A Full 3D HDTV without glasses redefines 3D
October 1, 2008 by Derek
Forget everything you knew about 3D TV. Philips aims to change the standard with a new TV announced yesterday.
Philips demonstrated a Quad Full Autosteroscopic 3D HD TV at an event in Hollywood related to 3D, after at least 7 years of ongoing development. Quad Full TV’s stream data at such a extraordinary rate that they increase a display’s screen resolution to a truly eye-popping 3840×2160 (or 8.29 million pixels), which is about four times the number of pixels of the highest current HDTV standard. Awesome doesn’t begin to describe it.
The 3D part of it can be watched without glasses or eye strain, which is amazing in and of itself, and is part of the engineering of the device. Both high resolution and fast data rates are essential for a 3D pic to be believable.
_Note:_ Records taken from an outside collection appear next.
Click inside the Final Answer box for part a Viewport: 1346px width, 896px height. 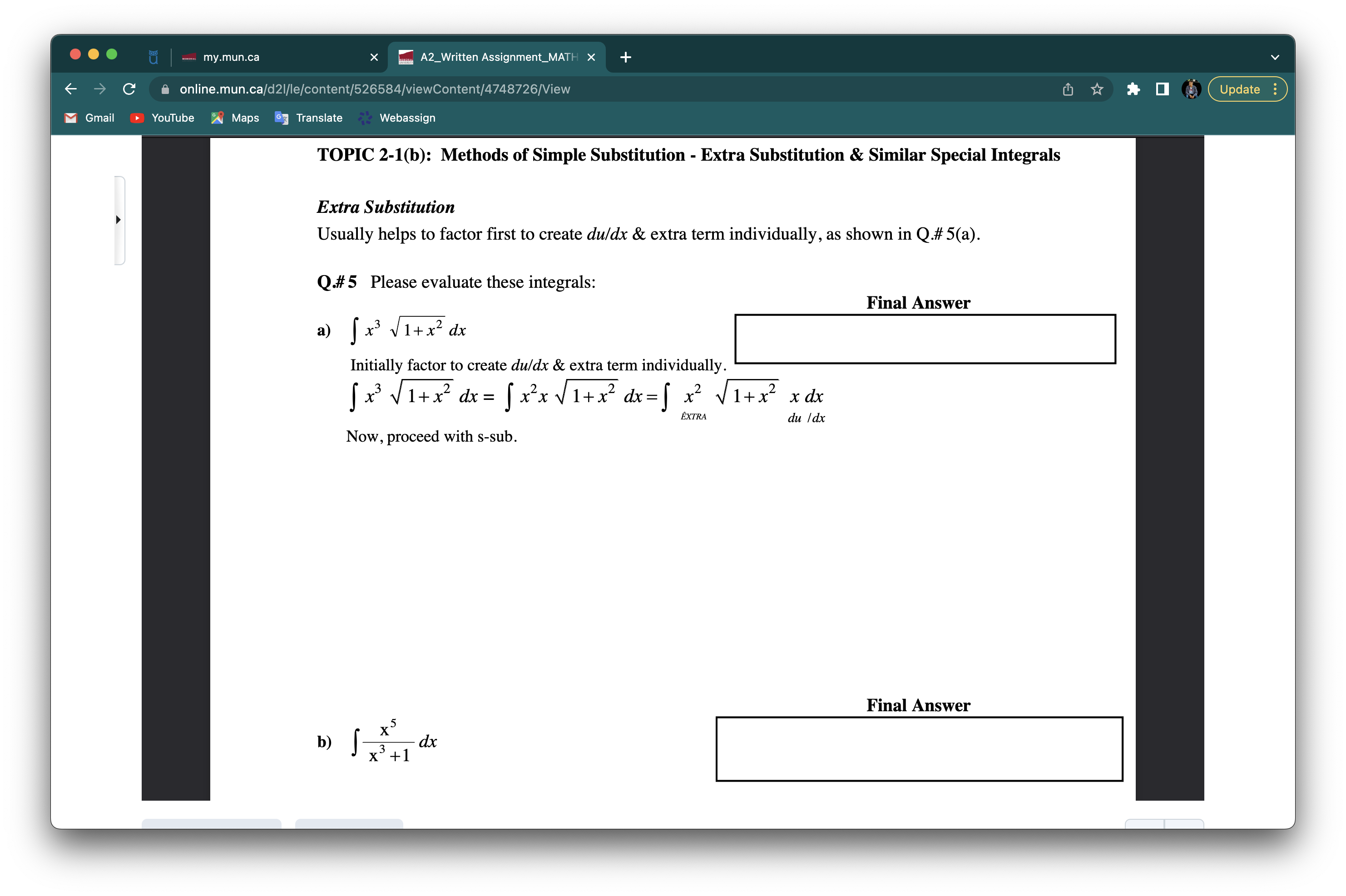(x=924, y=338)
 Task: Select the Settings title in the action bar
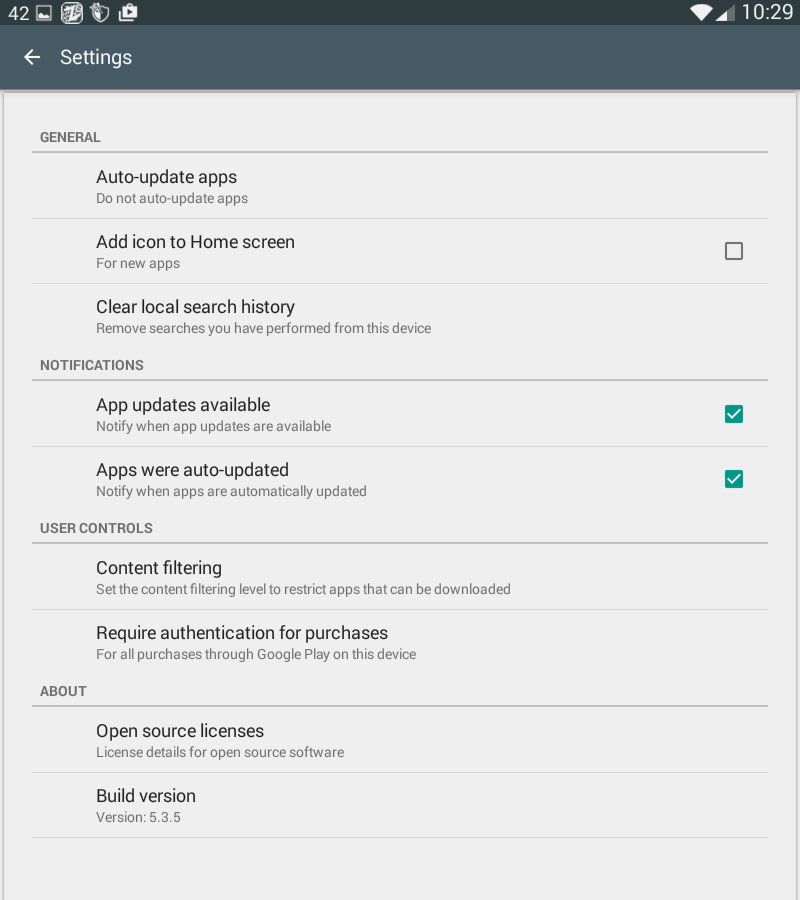(96, 57)
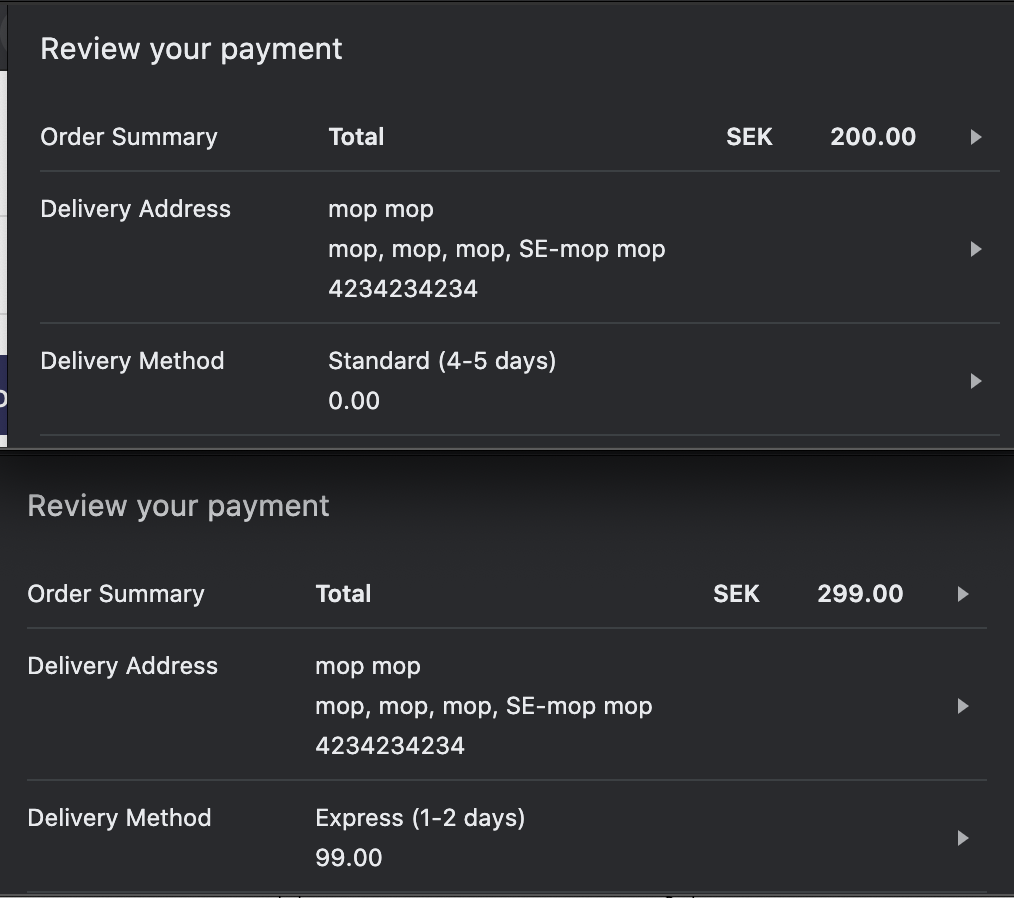Click the Delivery Address label in the upper sheet

coord(135,209)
The vast array of pixels produce images use the same left/right eye trick as traditional 3D, and its speed slaps the images together almost instantly. This creates a large viewing angle (160 degrees) and Philips promises up to 46 simultaneous views at once, which means the resolution is a full 23X better than standard 3D with the glasses you’ve seen before.
Rumor has it that it can even “rewrite” traditional movies to be more 3D with its 3D Wow Technology.
And no, it isn’t cheap. They’ll run you about $25,000 or so, which more than likely will limit it to commercial application for now.